Ara kapak yazısında da okuduğunuz üzere Vaelin çok küçük yaşta henüz annesinin ölümünü bile atlatamamışken babası tarafından altıncı nişana terk ediliyor. Nişana bırakıldıktan sonra geçmişiniz ve geçmişteki aileniz yok oluyor. Bundan sonra aileniz nişan, nişanda ki çocuklar da kardeşleriniz sayılıyor. Nişan eğitimi, özellikle de altıncı nişanın eğitimi oldukça zorlu. Dayak, hakaret, ağır cezalar ve büyük baskılar altında gerçekten uç noktalarda eğitim alıyorlar. Çoğu çocuk sınavları geçemeyip atılıyor ya da ölüp ayrılmışlara karışıyor. 

Bütün o zorlu koşullara rağmen Vaelin ve kardeşlerinin nişanda geçirdiği zamanları okurken çok eğlendim. Evet zorlu bir eğitimden geçiriliyorlar, hatta bir çok kişi küçücük çocuklara yaşatılanlar için dehşete düşebilir ama bir yandan da düşününce eğer o koşullar altında eğitim görmeseler bu kadar büyük savaşçılar olmaları imkansız gibi duruyor. Ayrıca nişan sadece dayak, hakaret yada cezalar değil; dostluk, sadakat, fedakarlık ve bol bol kahkaha da var. Ve tabi bol bol gizem. Vaelin'in ve grubundaki tüm kardeşleri ayrı ayrı sevdim. Birinden biri eksik olsaydı aynı tadı yakalayabileceğimi sanmıyorum. Karakter olarak birbirlerinden o kadar farklılar ki ama bir araya geldiklerinde birbirlerini tamamlıyorlar.

- Toplanan veriler:
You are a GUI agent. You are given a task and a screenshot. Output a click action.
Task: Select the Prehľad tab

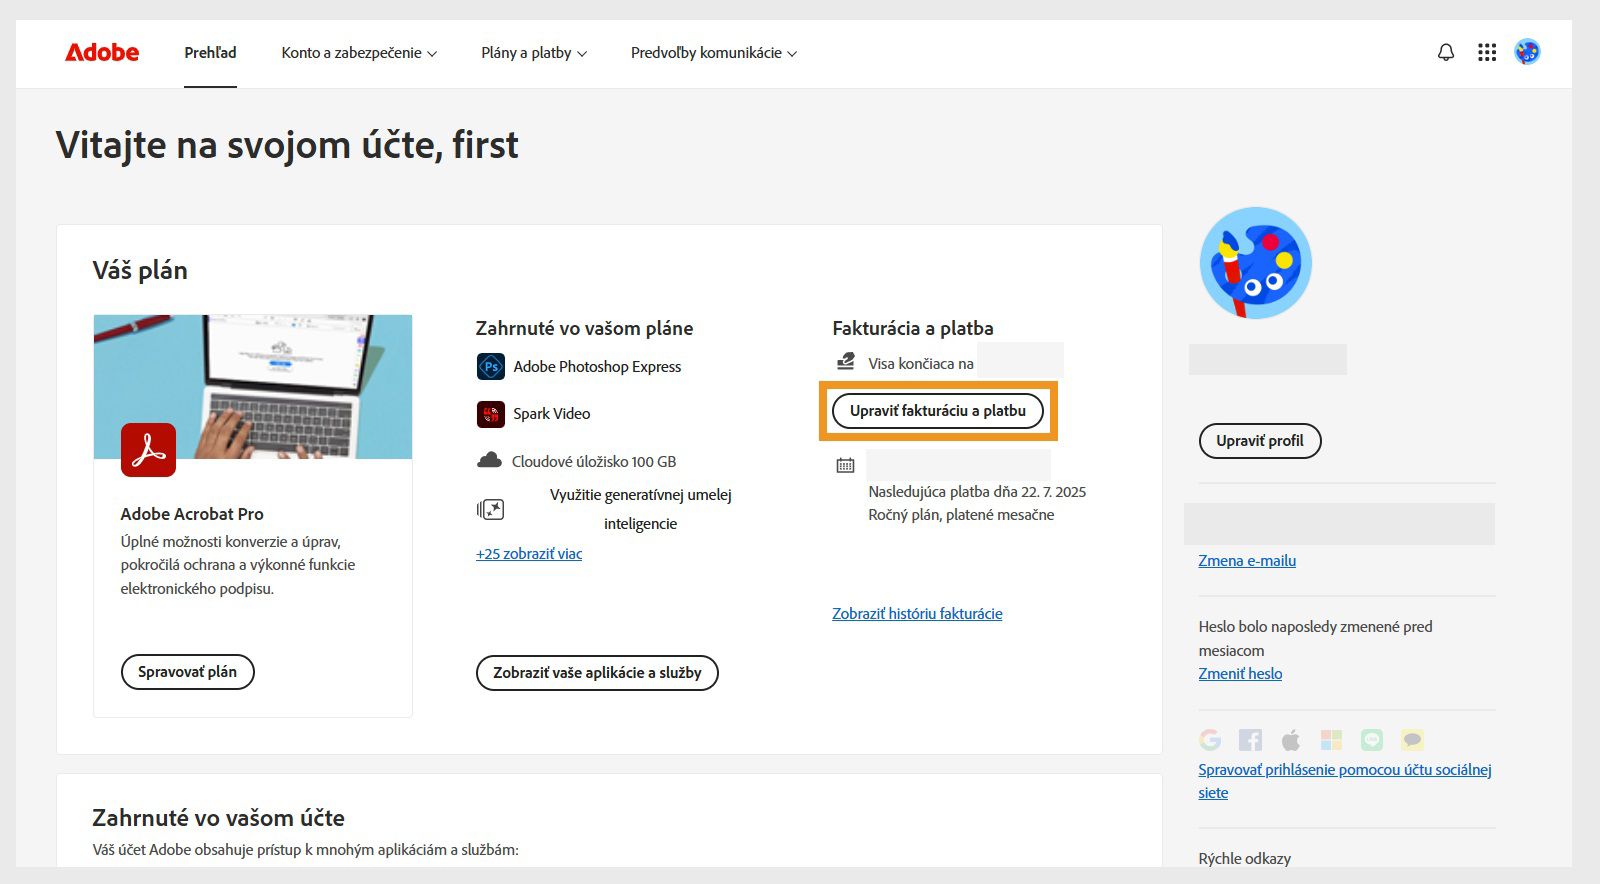coord(210,53)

- Alıştırma ayrıntıları:
Lütfen Vaelin'in nişandaki eğitimini anlatan yazıyı kaldığı yerden sürdürün. Listenin bu alıştırmada hiçbir rolü yok.

- Çıktı:
Her geçen yılla birlikte o küçük savunmasız çocukların nasıl yavaş yavaş birer savaşçıya dönüşmeye başladığına şahit oluyoruz. Tabi bu arada Birleşmiş Diyar'da olaylar kızışmaya başlıyor. Tanrıtanırlar ve İtikad arasında büyük bir gerginlik var. Zamanla Kral ve ailesi ile tanışmaya ve onların entrikalarına çekilmeye başlıyoruz. Kral Janus'un Vaelin için büyük planları var. En baştan beri vardı ama babası onu altıncı nişana bıraktığında bütün planları suya düşmüştü. Janus'un iyi biri olmadığının altını çizmem gerekiyor. Normalde İtikad'ın koruyucuları krala bağlı değillerdir ama eğer Janus birini istiyorsa allem eder kallem eder o kişiye istediğini yaptırır. Ve ne yazık ki Vaelin'de ondan kaçamıyor. Nişan eğitimi bittikten sonra Diyarın Kılıcı olarak Kral adına çeşitli görevlere çıkmaya, kral için savaşmaya başlıyor. Kralı tanıdıkça o ve etrafındaki insanlardan daha çok nefret etmeye başlıyor ama yapabileceği hiçbir şey yok. İnsanlar onun yanında savaşmak için birbirleriyle yarışıyorlar, herkes ona farklı bir ad veriyor, sadece ismi bile düşmanların titremesine sebep oluyor ama Vaelin kendini savaşçı değil de katil gibi hissetmeye başlıyor.

Peki nedir bu Kan Şarkısı? Bu bir yetenek. Gizli tutulması gereken bir yetenek çünkü İtikad'a inananlar ona Karanlık diyor. Birçok çeşidi var. Kimisi havayı kontrol edebiliyor, kimisi ateşe hükmediyor, kimisi sadece dokunarak istediği her şeyi yaptırabiliyor. Vaelin'in ki ise savaş yeteneklerini güçlendiriyor. Tehlikeyi önceden fark edebilmesini sağlıyor. Kral Janus gibi Vaelin'in de büyük planları var. İnsanları, yönetimi, kralı ve itikadı sorgulamaya başlıyor. Şarkısının da yardımıyla birlikte gerçekleri görmeye başlıyor. Aşkı tadıyor, ihaneti görüyor, dostlarını kaybediyor, dostluklar kazanıyor, fedakarlıkların en büyüğünü yapıyor.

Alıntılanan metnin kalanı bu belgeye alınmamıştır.